Diffusion_models_from_scratch
Diffusion_models_from_scratch copied to clipboard
Key error with file data/Imagenet64/metadata.pkl
Hello!
I am trying to make to train a model myself using Imagenet64x64 for a test; on a MAC using "mps" device.
It took me a little while to see that after downloading Imagenet64x64, I have to — use "loadImagenet64.py" to generate .pkl files in an "Imagenet64" folder. — THEN use "make_massive_tensor.py" to make a large .pt file. — THEN use "train.py" which will call "model_trainer.py"
Apparently (tell me if I am wrong): — "loadImagenet64.py" needs "Imagenet64_train_part1.zip" and "Imagenet64_train_part2.zip". Imagenet64x64 does not have these files. It rather has: train_data_batch_1, train_data_batch_2, train_data_batch_3... etc
— I changed the code in "loadImagenet64.py" to make a series of img and label .pkl files within the "Imagenet64" folder. — Then, when running "make_massive_tensor.py", I get the following errors:
Shape error with file data/Imagenet64/n.pkl
Key error with file data/Imagenet64/metadata.pkl
— I probably did something wrong in "loadImagenet64.py" with the formatting of pickles. But I do not know where that is happening.
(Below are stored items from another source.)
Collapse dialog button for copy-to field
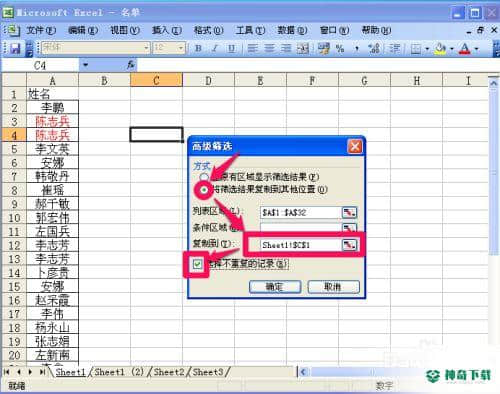The width and height of the screenshot is (500, 394). 349,245
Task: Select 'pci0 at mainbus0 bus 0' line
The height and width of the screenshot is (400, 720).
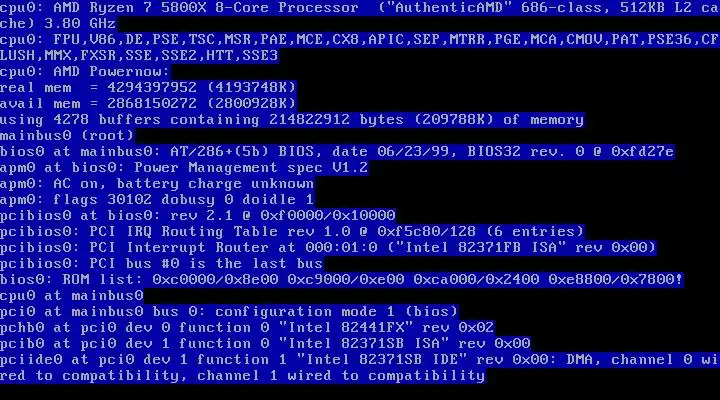Action: pyautogui.click(x=229, y=312)
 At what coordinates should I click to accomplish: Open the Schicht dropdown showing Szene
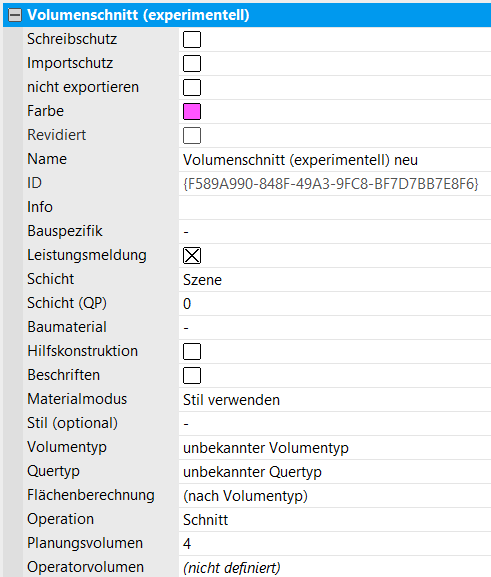point(335,280)
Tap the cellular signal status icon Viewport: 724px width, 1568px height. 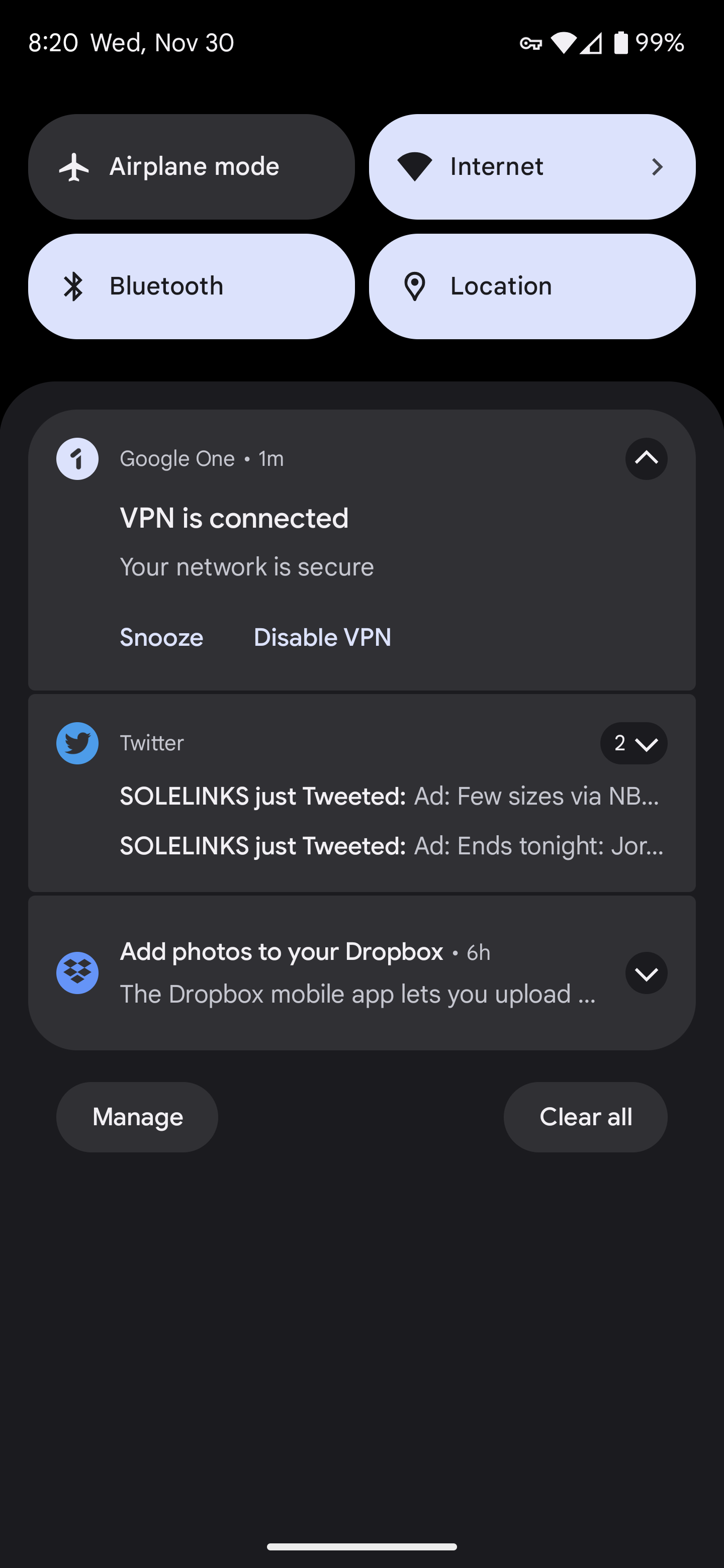(591, 43)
Dict's keys seem fine: loadImagenet64 seems to replace 'data', 'mean', 'labels' found in Imagenet64 with 'data', 'mean', 'labels'.
=> Where did you get "Imagenet64_train_part1.zip" OR how did you make them? => How to deal with the shape and dict keys within those .pkl ?
Thank you for your help!!!
O.
After running "loadImagenet64.py", my .pkl files have:
- for label: length 128116
- for img: length 128116
"make_massive_tensor.py" cannot reshape them to (3, 64, 64) (<-- line 62 in "make_massive_tensor.py")
If that can help:
- "label" type is list
- "img" type is numpy.ndarray
Apparently (tell me if I am wrong): — "loadImagenet64.py" needs "Imagenet64_train_part1.zip" and "Imagenet64_train_part2.zip". Imagenet64x64 does not have these files. It rather has: train_data_batch_1, train_data_batch_2, train_data_batch_3... etc
The loadImagenet64.py script loads in the data directly through the zip files downloaded from the ImageNet website. So, don't unzip the archives as this script works with zipped data.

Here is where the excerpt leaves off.